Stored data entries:
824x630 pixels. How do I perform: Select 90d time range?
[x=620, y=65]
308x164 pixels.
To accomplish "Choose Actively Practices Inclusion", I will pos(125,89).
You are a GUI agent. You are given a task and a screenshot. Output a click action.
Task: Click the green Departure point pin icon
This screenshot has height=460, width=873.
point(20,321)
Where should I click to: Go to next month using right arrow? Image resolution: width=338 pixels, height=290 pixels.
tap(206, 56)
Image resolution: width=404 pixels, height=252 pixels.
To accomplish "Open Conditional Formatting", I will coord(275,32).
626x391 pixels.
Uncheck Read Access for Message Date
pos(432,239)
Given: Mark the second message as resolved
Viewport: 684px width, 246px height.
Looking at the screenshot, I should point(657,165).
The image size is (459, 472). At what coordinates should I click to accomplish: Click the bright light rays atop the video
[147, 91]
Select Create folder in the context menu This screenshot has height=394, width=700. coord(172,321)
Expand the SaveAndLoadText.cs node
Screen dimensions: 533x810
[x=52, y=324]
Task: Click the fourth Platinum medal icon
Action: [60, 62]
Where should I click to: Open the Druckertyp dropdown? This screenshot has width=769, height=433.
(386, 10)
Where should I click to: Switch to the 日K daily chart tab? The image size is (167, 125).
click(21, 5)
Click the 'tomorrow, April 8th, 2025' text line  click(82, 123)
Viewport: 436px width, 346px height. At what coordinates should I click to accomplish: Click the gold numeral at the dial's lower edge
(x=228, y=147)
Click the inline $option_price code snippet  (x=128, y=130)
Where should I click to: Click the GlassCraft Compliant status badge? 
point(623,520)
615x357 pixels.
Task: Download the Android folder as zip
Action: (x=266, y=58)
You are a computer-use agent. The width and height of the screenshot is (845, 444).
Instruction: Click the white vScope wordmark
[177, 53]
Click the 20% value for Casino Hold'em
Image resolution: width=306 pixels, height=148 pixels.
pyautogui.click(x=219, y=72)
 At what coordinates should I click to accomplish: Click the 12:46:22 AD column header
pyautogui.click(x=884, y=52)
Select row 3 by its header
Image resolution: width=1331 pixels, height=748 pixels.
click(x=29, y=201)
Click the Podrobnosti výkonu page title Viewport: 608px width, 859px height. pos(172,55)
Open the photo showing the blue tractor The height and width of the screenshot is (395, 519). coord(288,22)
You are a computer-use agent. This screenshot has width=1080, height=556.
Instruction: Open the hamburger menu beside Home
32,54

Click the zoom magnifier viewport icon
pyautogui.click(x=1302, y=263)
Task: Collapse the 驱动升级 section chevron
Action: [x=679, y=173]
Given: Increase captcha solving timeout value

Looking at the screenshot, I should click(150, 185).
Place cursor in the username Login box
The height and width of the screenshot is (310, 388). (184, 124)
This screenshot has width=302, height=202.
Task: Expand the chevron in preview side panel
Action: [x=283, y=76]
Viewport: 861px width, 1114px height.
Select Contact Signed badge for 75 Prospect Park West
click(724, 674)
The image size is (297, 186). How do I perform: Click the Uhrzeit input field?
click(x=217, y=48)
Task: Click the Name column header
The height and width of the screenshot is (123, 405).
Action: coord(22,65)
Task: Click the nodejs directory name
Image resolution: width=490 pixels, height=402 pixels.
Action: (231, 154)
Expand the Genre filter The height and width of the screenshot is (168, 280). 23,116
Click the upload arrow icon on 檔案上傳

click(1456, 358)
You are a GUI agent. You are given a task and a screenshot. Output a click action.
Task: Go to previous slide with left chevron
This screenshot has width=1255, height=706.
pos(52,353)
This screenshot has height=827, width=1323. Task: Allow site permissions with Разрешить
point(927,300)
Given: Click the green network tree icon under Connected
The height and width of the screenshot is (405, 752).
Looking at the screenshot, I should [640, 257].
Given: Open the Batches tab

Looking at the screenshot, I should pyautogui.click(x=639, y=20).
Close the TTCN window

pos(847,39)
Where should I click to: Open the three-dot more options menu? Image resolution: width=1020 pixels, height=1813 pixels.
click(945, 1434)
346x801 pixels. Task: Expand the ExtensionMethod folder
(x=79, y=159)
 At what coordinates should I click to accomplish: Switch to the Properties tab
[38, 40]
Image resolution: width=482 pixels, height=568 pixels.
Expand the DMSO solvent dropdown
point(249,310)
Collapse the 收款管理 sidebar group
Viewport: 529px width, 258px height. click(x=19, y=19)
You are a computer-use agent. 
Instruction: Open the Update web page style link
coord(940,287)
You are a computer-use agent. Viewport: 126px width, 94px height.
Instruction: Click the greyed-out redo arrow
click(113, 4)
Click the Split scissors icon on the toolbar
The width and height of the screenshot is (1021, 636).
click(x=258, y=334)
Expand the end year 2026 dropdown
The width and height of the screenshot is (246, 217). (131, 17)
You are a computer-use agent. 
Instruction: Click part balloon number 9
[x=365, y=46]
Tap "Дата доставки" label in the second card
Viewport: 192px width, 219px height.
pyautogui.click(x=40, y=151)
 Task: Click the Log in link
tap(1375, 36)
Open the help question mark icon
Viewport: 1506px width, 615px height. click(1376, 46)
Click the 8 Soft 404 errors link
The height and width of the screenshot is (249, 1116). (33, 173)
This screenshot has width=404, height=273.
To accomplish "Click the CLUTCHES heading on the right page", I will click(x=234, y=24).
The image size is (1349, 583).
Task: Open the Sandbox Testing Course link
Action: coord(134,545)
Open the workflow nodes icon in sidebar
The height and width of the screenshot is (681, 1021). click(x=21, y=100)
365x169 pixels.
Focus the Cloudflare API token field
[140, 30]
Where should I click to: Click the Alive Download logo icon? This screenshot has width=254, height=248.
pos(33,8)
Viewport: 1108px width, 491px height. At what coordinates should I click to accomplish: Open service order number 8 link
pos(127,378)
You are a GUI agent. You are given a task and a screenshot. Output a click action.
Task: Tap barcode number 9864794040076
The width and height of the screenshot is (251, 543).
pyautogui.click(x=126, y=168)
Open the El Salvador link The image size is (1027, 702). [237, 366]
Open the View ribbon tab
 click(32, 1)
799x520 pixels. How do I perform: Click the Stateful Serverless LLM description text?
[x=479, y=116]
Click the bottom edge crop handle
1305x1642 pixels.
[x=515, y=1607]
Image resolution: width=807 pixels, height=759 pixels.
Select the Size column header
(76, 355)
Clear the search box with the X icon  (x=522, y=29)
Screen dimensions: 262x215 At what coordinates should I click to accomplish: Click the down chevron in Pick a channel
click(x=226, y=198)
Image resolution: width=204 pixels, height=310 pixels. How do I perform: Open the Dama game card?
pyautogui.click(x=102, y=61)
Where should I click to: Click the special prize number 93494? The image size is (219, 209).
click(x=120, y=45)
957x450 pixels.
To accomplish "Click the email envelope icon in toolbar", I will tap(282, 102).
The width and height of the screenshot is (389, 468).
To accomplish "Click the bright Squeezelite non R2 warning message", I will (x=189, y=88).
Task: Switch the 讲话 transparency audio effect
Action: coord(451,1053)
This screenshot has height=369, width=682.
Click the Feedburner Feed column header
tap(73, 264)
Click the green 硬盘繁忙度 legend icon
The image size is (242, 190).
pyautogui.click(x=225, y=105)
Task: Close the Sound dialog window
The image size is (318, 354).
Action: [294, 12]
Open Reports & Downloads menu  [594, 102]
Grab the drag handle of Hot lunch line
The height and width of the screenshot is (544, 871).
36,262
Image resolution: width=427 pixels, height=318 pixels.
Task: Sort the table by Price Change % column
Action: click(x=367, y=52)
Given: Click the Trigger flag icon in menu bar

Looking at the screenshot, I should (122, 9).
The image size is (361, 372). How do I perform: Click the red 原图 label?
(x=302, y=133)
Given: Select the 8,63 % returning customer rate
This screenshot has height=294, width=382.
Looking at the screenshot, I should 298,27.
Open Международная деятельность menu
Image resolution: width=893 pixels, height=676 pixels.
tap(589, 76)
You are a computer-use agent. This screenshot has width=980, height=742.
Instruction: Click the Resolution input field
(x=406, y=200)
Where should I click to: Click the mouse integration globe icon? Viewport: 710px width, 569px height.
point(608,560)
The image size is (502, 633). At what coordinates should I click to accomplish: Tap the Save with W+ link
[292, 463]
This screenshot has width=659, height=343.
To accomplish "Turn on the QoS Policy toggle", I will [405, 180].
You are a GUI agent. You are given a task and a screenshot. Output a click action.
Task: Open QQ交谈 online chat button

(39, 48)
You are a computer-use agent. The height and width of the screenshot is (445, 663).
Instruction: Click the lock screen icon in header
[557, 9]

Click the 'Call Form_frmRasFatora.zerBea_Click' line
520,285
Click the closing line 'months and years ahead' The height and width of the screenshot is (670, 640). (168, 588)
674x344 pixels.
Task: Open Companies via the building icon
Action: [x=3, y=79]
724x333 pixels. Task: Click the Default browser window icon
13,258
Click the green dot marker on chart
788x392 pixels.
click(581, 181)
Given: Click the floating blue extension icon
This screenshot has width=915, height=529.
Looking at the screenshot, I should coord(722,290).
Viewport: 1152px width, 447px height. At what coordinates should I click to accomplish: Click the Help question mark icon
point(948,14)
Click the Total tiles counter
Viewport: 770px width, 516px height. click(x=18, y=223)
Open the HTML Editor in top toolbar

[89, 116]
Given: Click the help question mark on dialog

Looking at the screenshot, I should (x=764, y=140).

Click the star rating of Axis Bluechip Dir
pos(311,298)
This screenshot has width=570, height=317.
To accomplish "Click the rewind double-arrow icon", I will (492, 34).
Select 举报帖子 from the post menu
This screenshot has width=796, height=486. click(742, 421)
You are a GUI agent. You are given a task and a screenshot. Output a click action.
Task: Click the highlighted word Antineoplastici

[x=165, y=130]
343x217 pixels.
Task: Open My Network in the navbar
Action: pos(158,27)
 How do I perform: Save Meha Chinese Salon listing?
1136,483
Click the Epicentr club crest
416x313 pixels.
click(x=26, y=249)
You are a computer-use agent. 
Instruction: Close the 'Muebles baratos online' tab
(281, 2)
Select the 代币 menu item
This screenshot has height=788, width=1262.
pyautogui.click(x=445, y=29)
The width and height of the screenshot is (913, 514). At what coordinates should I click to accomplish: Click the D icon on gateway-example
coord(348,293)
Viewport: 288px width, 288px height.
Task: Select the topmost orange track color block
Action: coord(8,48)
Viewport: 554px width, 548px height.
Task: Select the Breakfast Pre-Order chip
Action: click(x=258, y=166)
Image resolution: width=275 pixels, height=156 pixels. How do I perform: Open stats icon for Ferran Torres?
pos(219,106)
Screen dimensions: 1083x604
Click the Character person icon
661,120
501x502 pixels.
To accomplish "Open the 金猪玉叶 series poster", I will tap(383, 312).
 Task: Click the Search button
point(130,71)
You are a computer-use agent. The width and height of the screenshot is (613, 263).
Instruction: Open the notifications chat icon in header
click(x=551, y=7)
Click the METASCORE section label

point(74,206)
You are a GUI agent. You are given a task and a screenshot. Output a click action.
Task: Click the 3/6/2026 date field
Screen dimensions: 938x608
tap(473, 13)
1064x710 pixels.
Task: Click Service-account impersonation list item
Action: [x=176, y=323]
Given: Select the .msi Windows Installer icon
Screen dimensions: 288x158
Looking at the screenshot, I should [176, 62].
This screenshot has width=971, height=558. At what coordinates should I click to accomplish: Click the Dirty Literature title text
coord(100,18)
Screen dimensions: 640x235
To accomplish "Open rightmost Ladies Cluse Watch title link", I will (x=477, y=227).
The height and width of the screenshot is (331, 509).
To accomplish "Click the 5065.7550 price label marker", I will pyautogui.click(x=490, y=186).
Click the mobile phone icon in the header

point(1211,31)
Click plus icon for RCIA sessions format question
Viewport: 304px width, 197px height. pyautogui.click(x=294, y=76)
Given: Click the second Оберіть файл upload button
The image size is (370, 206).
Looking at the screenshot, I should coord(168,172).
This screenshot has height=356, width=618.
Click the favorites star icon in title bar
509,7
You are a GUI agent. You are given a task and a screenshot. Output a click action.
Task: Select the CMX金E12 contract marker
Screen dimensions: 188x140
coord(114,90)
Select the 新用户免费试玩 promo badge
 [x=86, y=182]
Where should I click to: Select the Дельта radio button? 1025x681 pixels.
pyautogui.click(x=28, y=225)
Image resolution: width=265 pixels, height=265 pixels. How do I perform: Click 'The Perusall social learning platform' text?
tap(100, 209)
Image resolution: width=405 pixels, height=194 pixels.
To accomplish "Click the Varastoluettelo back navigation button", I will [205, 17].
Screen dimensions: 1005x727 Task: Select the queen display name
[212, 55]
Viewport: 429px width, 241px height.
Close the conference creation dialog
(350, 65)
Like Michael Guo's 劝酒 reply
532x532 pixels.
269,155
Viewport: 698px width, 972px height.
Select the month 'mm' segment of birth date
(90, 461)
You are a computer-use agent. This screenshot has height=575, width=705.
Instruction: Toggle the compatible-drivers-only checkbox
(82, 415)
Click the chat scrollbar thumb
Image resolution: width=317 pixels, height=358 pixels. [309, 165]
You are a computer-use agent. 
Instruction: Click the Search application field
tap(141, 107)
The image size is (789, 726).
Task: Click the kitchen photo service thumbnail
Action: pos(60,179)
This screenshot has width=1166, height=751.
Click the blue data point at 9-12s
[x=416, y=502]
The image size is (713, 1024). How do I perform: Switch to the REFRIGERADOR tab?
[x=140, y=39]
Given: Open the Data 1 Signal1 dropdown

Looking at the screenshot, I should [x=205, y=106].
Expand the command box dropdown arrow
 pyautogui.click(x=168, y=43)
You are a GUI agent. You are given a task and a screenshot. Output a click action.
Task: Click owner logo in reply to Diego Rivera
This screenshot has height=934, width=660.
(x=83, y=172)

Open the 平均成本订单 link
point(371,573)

# [GOAL OF THE EXERCISE]
Output the lines above exactly, but only those between the line holding "AD column header" and the line holding "Click the Podrobnosti", inclusive.

# [SOLUTION BELOW]
 At what coordinates should I click to accomplish: Click the 12:46:22 AD column header
pyautogui.click(x=884, y=52)
Select row 3 by its header
Image resolution: width=1331 pixels, height=748 pixels.
click(x=29, y=201)
Click the Podrobnosti výkonu page title Viewport: 608px width, 859px height. pos(172,55)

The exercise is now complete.